**Task objective:** Give the total of lines holding the word "text" in the records below, and nothing else.

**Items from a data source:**
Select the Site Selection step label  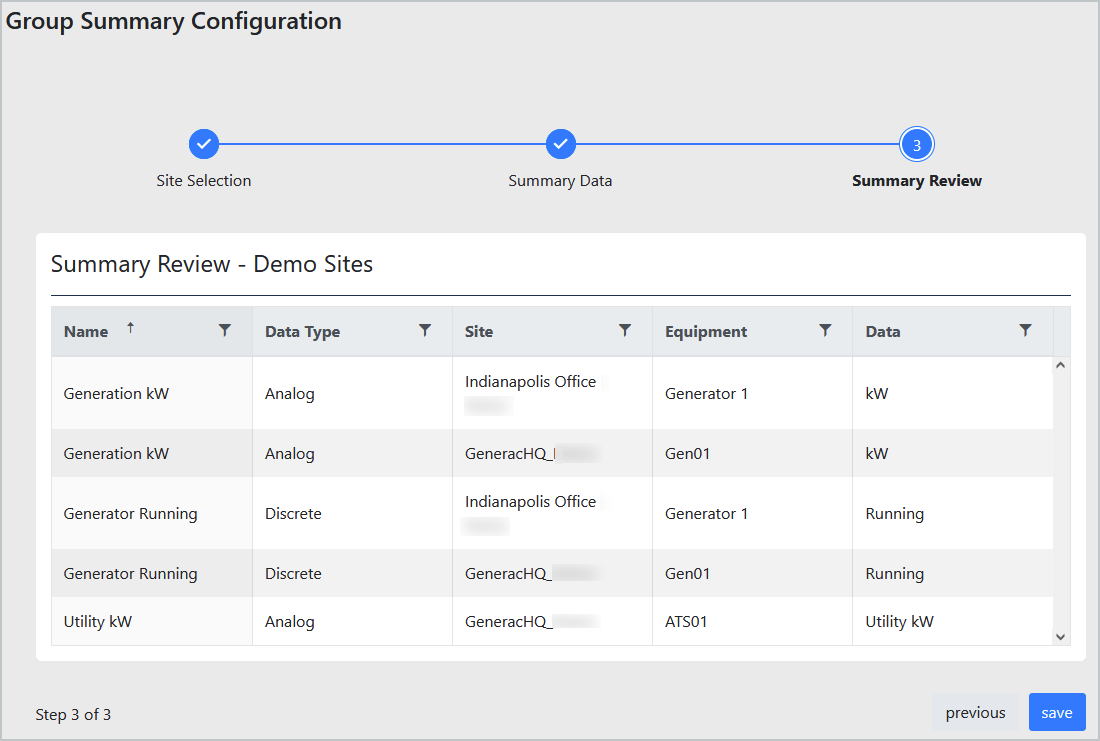(204, 181)
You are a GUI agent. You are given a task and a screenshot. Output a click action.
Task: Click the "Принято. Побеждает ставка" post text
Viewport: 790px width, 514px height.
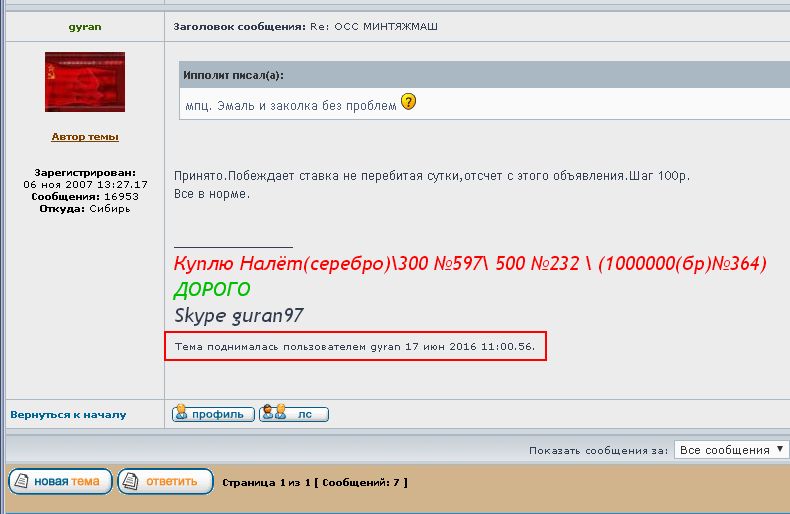pos(432,176)
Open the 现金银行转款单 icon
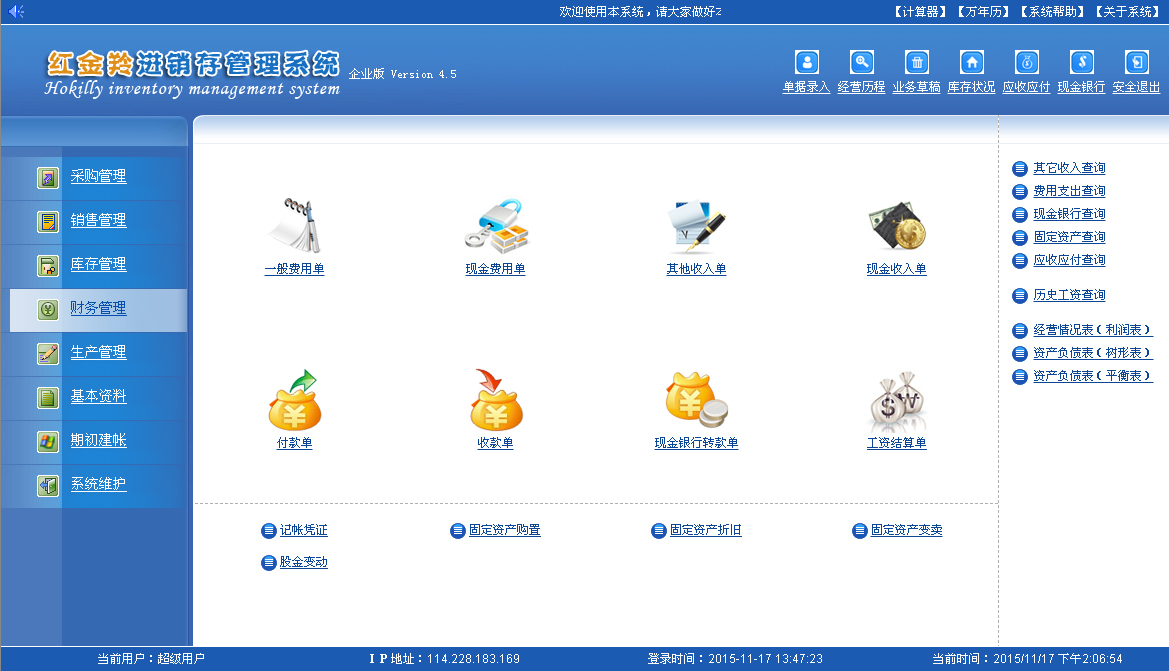Viewport: 1169px width, 671px height. tap(696, 400)
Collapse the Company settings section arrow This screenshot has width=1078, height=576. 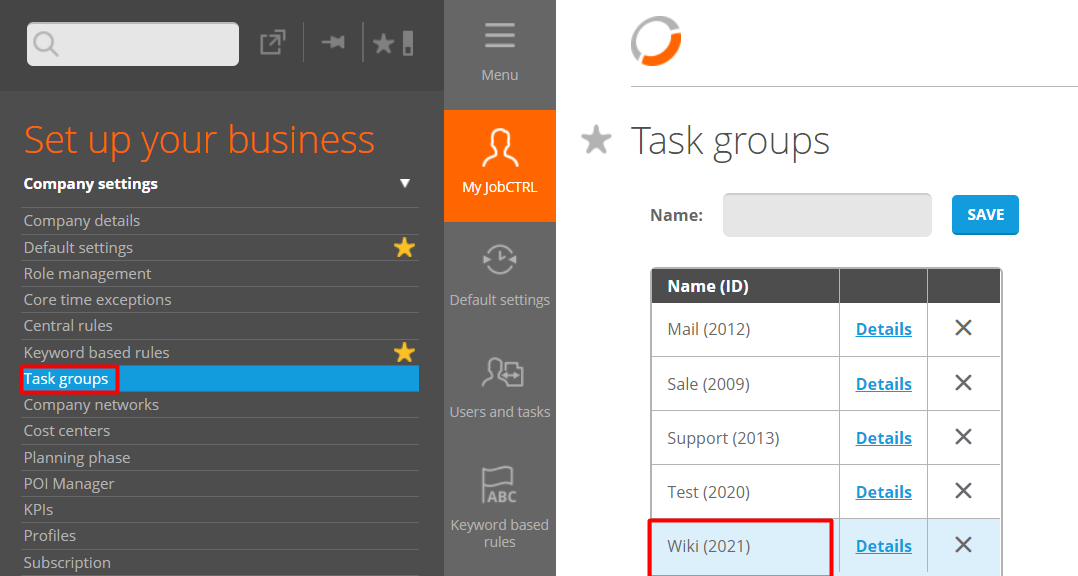coord(405,184)
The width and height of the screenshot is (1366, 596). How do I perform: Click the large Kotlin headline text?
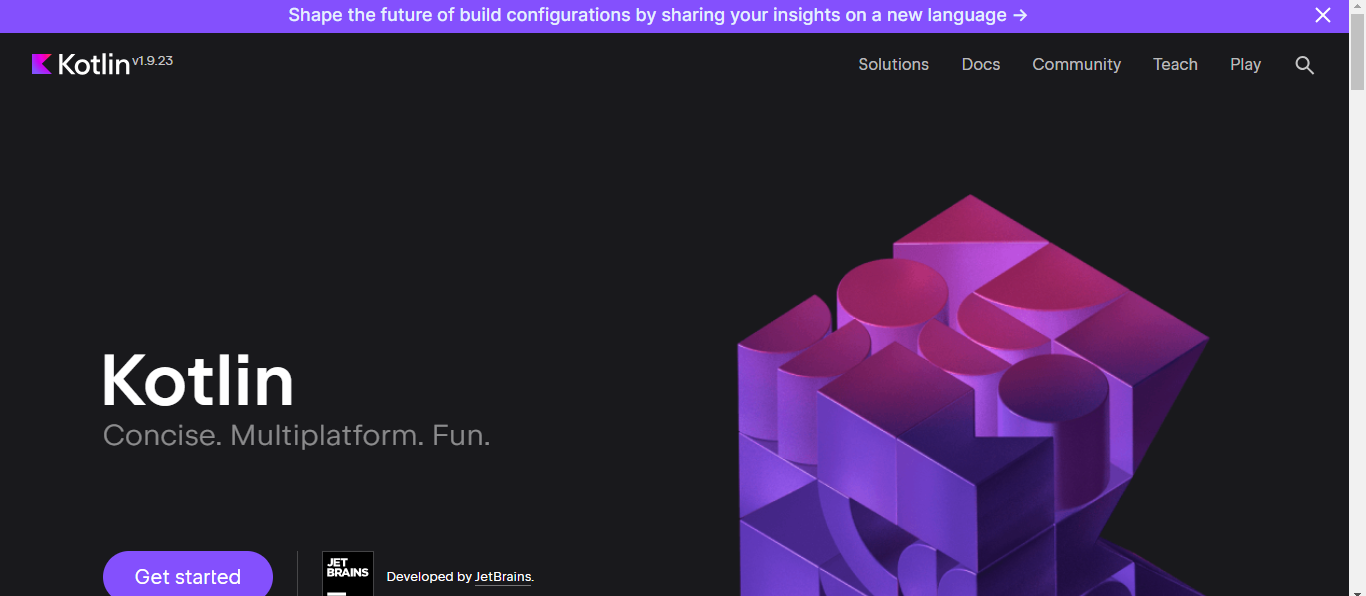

**Task solution:** 2